> [待解问题]:
• a. 判断下列说法是否与SQL分组取行一文相符,每条答“是”或“否”,并原样引出起决定作用的原文:(i) 文中认为几种方法里ROW_NUMBER总体上比较直观;(ii) 用group by分组时,表中所有列都可以显示;(iii) 取前N行的示例以N=3为例。
• b. 按SQL分组取行一文,要取分组中的后N行,应把排序改成什么?
• c. 请续写SQL分组取行一文,从末尾处接着往下写。

> [所给文本]:
○ ○ ○ ○
05. 取SQL分组中的某几行数据

时间:2023-12-30 21:09:56

对表中数据分组,有时只需要某列的聚合值;有时却需要返回整行数据,常用的方法有:子查询、ROW_NUMBER、APPLY,总体感觉还是ROW_NUMBER比较直观。
测试数据:

if OBJECT_ID('testGroup') is not null
drop table testGroup
GO
create table testGroup
(
ID int identity primary key,
UserID int,
OrderID int
)
GO
insert testGroup
select 1,10 union all
select 1,20 union all
select 1,30 union all
select 2,100 union all
select 2,200 union all
select 3,1000 union all
select 3,2000 union all
select 3,3000 union all
select 3,4000

一. 取分组中第1行(最大/最小值)
1. 取出分组中某列最大/最小值,不要求显示其他列
最常见的分组聚合,用group by 分组时,只有参加分组/聚合的列才可以被显示。

select UserID, MAX(OrderID) as MaxOrderID
from testGroup
group by UserID

2. 取出分组中某列最大/最小值,要求显示其他列

要显示表中其他列,用group by 不好实现,可以借助子查询。

select * from testGroup a
where ID = (select MAX(ID) from testGroup b where a.UserID = b.UserID)
order by ID
--或者
select * from testGroup
where ID in (select MAX(ID) from testGroup group by UserID)
--或者
select * from testGroup as a
where a.ID in (select top 1 ID from testGroup b where a.UserID = b.UserID order by b.OrderID desc)
--或者
select * from testGroup a
where not exists(select 1 from testGroup b where a.UserID = b.UserID and a.OrderID < b.OrderID)
--或者
select * from testGroup a
where (select count(1) from testGroup b where a.UserID = b.UserID and a.id <= b.id) = 1

二. 取分组中前N行(排名前几名)
前N行为正向排序(ASC),后N行改为反向排序(DESC)即可,N=1时也就是取最大/最小值的行。下面以前2名(N=2)为例。
1. SQL Server 2000的写法
(1)子查询

select * from testGroup as a
where a.ID in (select top 2 ID from testGroup b where a.UserID = b.UserID order by b.OrderID)
--或者
select * from testGroup a
where not exists (select 1 from testGroup b where a.UserID = b.UserID and a.OrderID > b.OrderID
having count(1) >= 2)
○ ○ ○ ○
> [所给资料]:

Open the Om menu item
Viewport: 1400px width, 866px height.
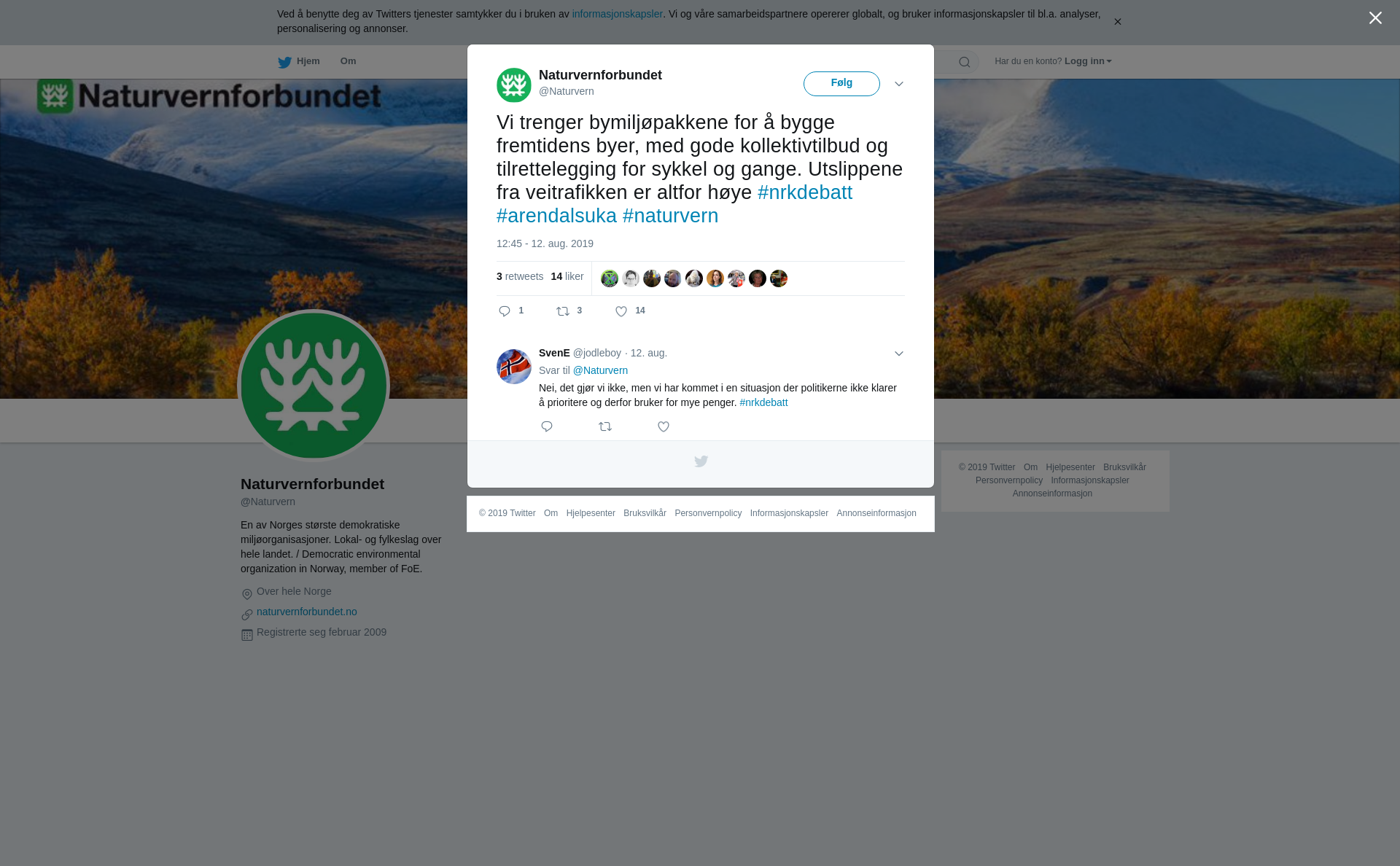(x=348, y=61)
○ ○ ○ ○
> [各题答案]:
• a.
(i) 是——“总体感觉还是ROW_NUMBER比较直观”
(ii) 否——“只有参加分组/聚合的列才可以被显示”
(iii) 否——“下面以前2名(N=2)为例”

• b. 改为反向排序(DESC)。

• c.
--或者
select * from testGroup a
where (select count(1) from testGroup b where a.UserID = b.UserID and a.ID >= b.ID) <= 2
--没有唯一标识的表,可以用checksum来标识每行
select * from testGroup as a
where checksum(*) in (select top 2 checksum(*) from testGroup b where a.UserID = b.UserID order by b.OrderID)

2. SQL Server 2005新语法

(2) ROW_NUMBER()

select ID, UserID, OrderID
from
(select *, ROW_NUMBER() over(partition by UserID order by OrderID) num
from testGroup ) t
where t.num between 1 and 2

(3) APPLY(TOP)

select distinct t.* from testGroup a
cross apply (select top 2 ID, UserID, OrderID from testGroup b
where a.UserID = b.UserID order by b.OrderID) as t

三. 取分组中第N行(排名第N名)
把上面的查询中,范围值都改为固定值,就可以取具体某一行了,下面以第3名(N=3)为例。
(1) 子查询

select * from testGroup a
where (select count(1) from testGroup b where a.UserID = b.UserID and a.OrderID >= b.OrderID) = 3
--或者
select * from testGroup a
where exists (select 1 from testGroup b where a.UserID = b.UserID and a.OrderID >= b.OrderID
having count(1) = 3)

(2) ROW_NUMBER()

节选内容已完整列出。